Procedure- We began this project by swirling salt water in our mouths to extract our cheek cells. Once we had our extracted DNA cells, (mixed with the salt water), we put it into a microfuge tube, and then placed it into a micro centrifuge, to spin our saline cell. After being spun in the micro centrifuge, the cell pellet was at the bottom of the tube. We then added 50 microliters of Chelex to the cell pellet, and put it into the heat block. We got a new tube, and withdrew 50 microliters with a P-200, and racked the tube. Then, in a tiny PCR tube we put 20 microliters of Master Mix, 20 microliters of Primer Mix, and 10 microliters of the extracted DNA. Lastly, we put it into the thermal cycler. On the next day we started off by making our gel, and then put 5 microliters of dye into the PCR tube. We then placed 20 microliters of DNA/loading dye mixture into the gel. Once we were done, we let it sit over the weekend, and analyzed it on Monday.

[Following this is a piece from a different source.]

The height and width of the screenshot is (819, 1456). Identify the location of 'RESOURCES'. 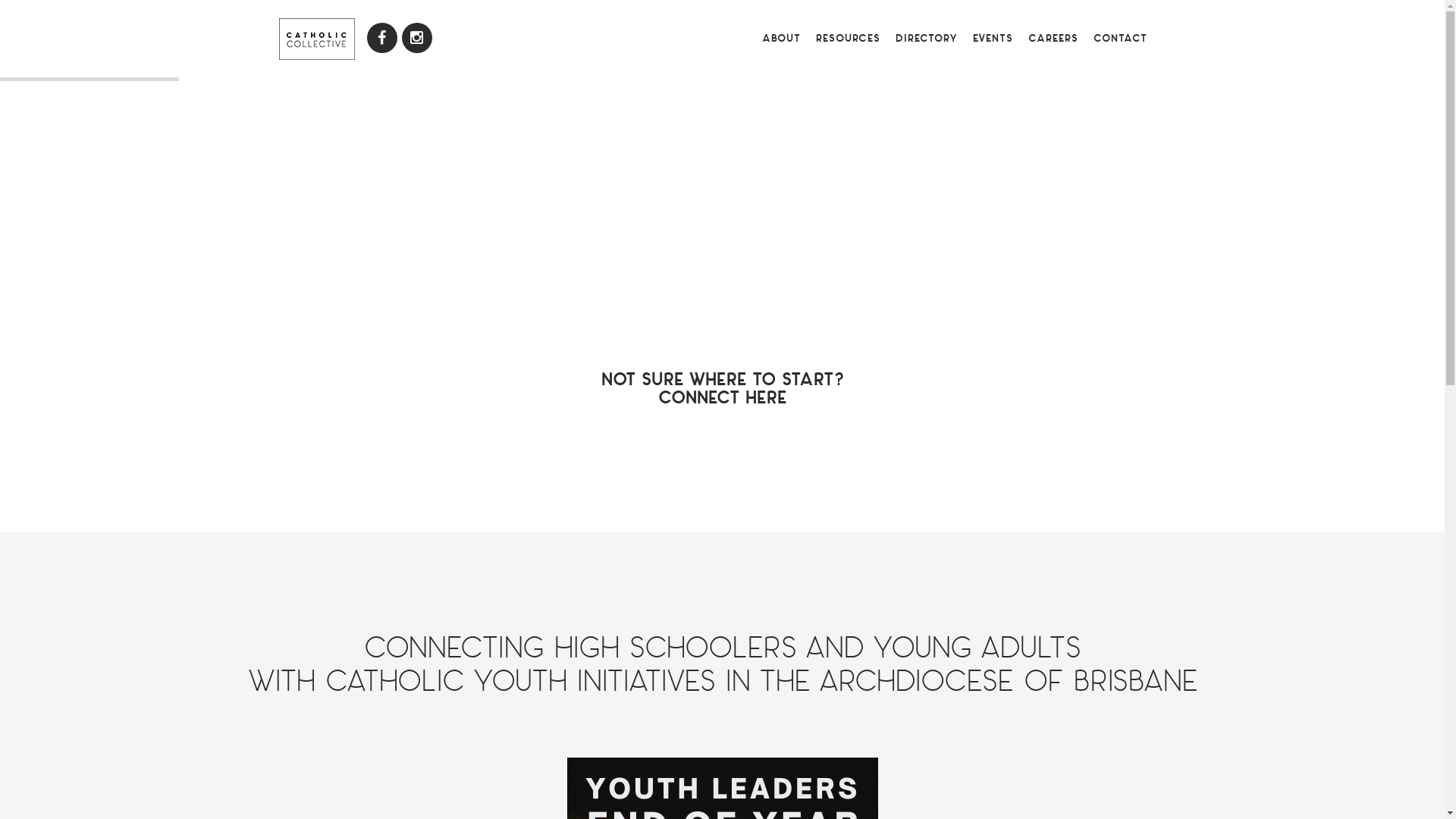
(847, 37).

Results- We did this lab twice. The first time we put the wrong amount of primer mix into the PCR tube along with the DNA that we extracted. Since we made a mistake, we had to restart the lab the next day. The next day we did the lab and were able to finish it, but since it was Friday, we had to wait until Monday to analysis the DNA. One Monday we didn't know who's gel was who's because we forgot to label them on Friday. Since the DNA was already a few days old on Monday, it was very hard to analysis it. Then we did the PCR for the third time, and it finally worked.

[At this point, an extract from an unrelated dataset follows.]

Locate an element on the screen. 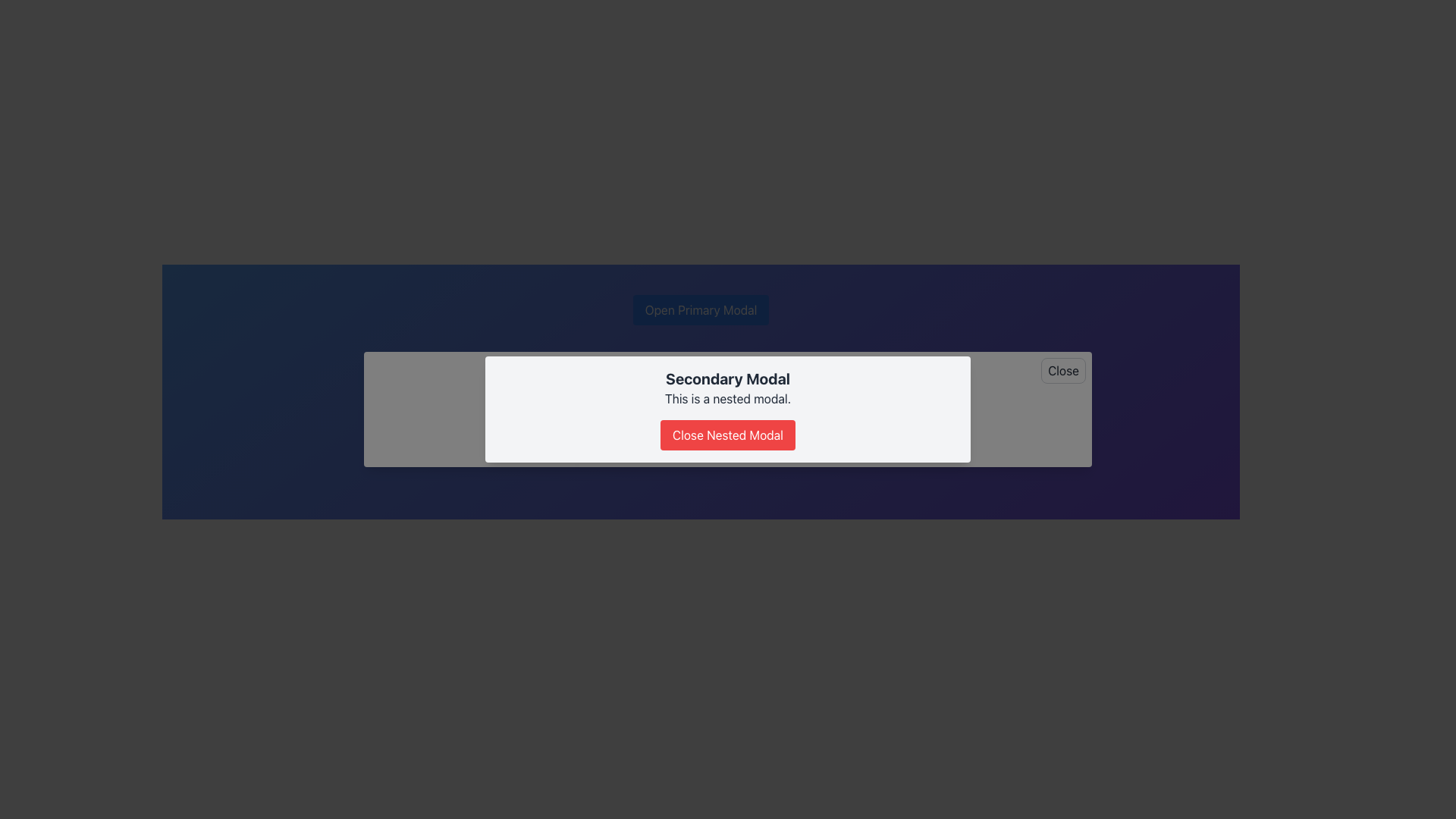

Analysis- The mistake we made the first day, which then forced us to restart the experiment the second day, was honestly just something that we have to learn from. As a class we learned the importance of reading directions closely and not going too quickly. By doing the lab twice, we had a bettering understanding of the material. Ms. Flasher took a picture of the DNA gels over the weekend, so we tried our best to analyze the picture. When we did it for the third time, i finally got a result. It turns out that I'm (-,-). My result is in lane 4, (the fourth one from the left hand side.)